So what is not Specialty Beer?
It’s important to point out that there are several kinds of beer that you might think belong in the specialty beer category but don’t. These include Christmas/Winter Spiced Beer, Spice/Herb/Vegetable Beer, Fruit Beer, and Smoked/Wood-Aged Beer, among others. Be sure to check the guidelines before submitting your beer for competition to make sure it doesn’t belong in a different category. Also, keep in mind that the most important thing about brewing specialty beer is the balance. No single ingredient should overpower all the other flavors; drinkability is key.

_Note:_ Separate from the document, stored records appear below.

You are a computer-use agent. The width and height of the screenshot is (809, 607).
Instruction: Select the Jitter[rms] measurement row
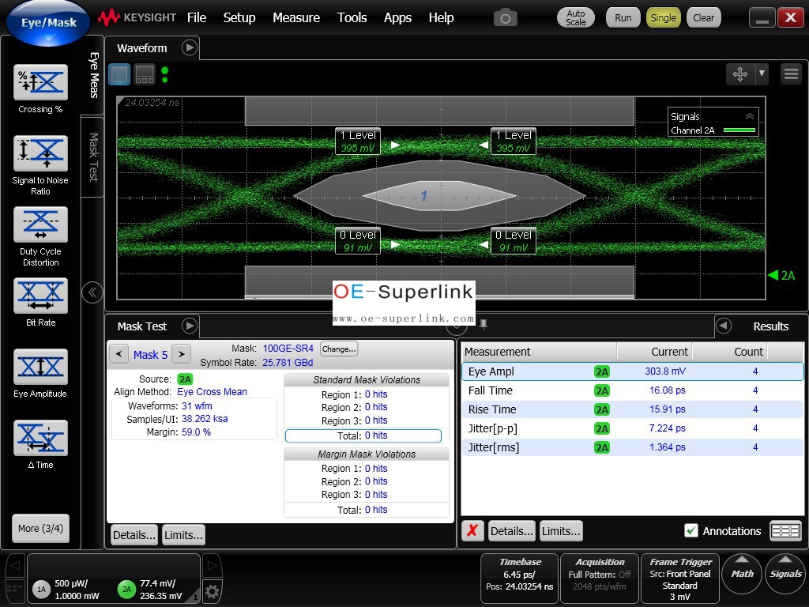pyautogui.click(x=632, y=447)
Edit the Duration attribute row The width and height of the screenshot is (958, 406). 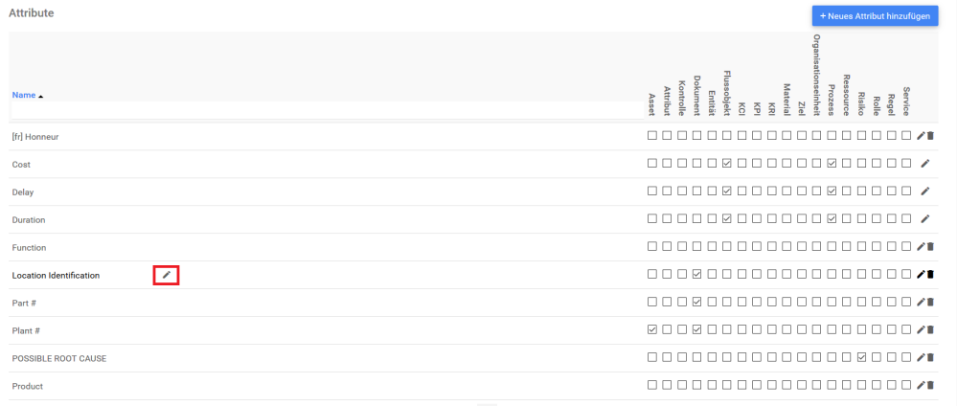(924, 219)
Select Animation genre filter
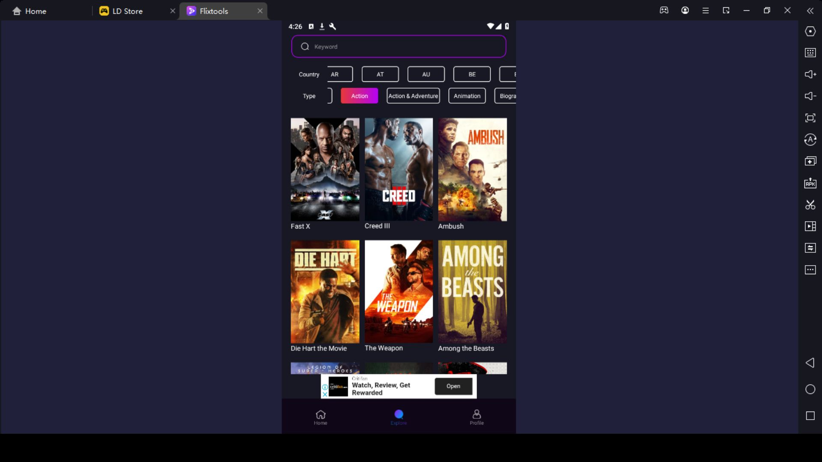 pyautogui.click(x=466, y=96)
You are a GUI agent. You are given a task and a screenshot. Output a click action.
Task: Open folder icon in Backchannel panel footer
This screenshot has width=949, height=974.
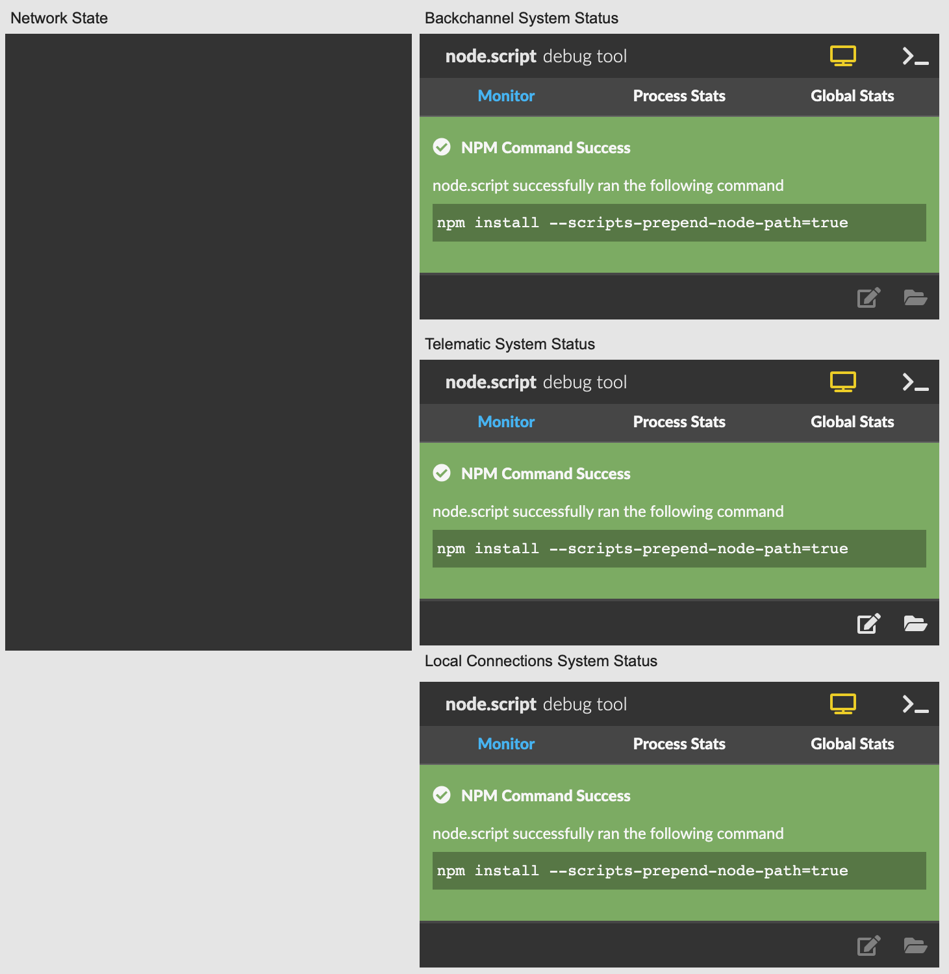click(x=915, y=297)
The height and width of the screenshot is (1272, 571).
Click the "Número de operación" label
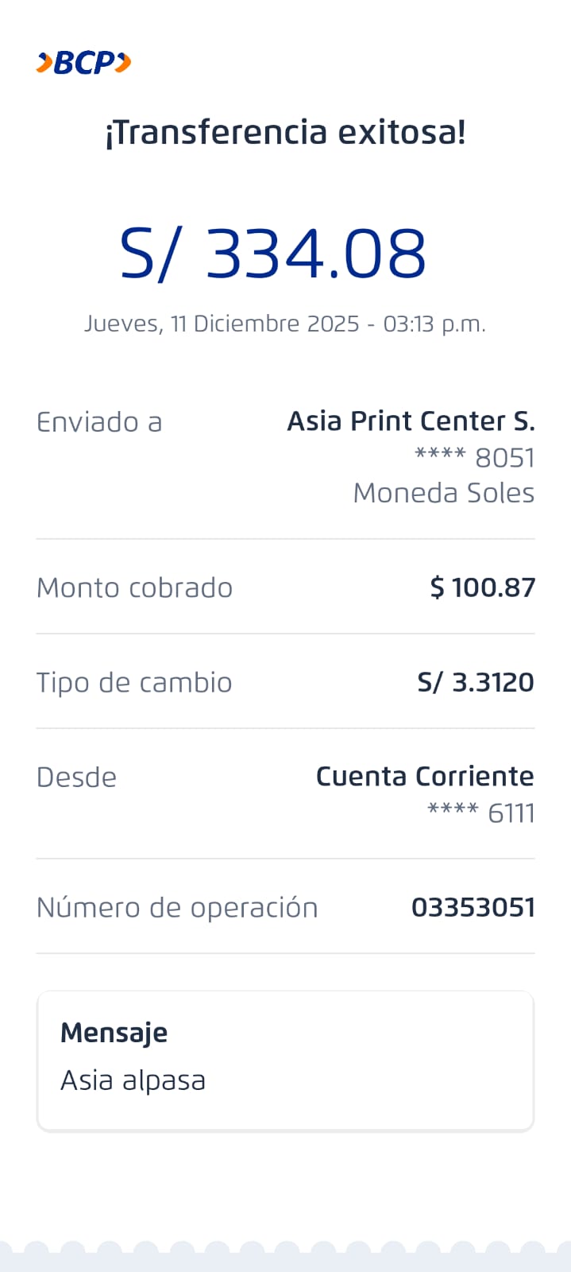click(x=177, y=907)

Here are five examples of beers that fit into the specialty beer category. Which would you like to brew?

  • Imperial Black IPA – This Uinta Dubhe clone recipe yields a rich, hoppy black IPA at more than 9% ABV and with IBUs that are off the charts.
  • Poor Richard’s Ale – Is it a brown ale? A Scottish ale? A porter? Aside from English base malt, a heaping of flaked corn and molasses bring some interesting adjuncts into the mix. It’s modeled after what might have been brewed in the colonial era.
  • Brewers Best Gluten Free Sorghum Ale – This recipe kit from Brewers Best uses Briess sorghum syrup as the primary fermentable, adds Belgian candi syrup for an extra punch, then mixes in some Cascade hops and spices for extra flavor. Your gluten free friends will love you for it!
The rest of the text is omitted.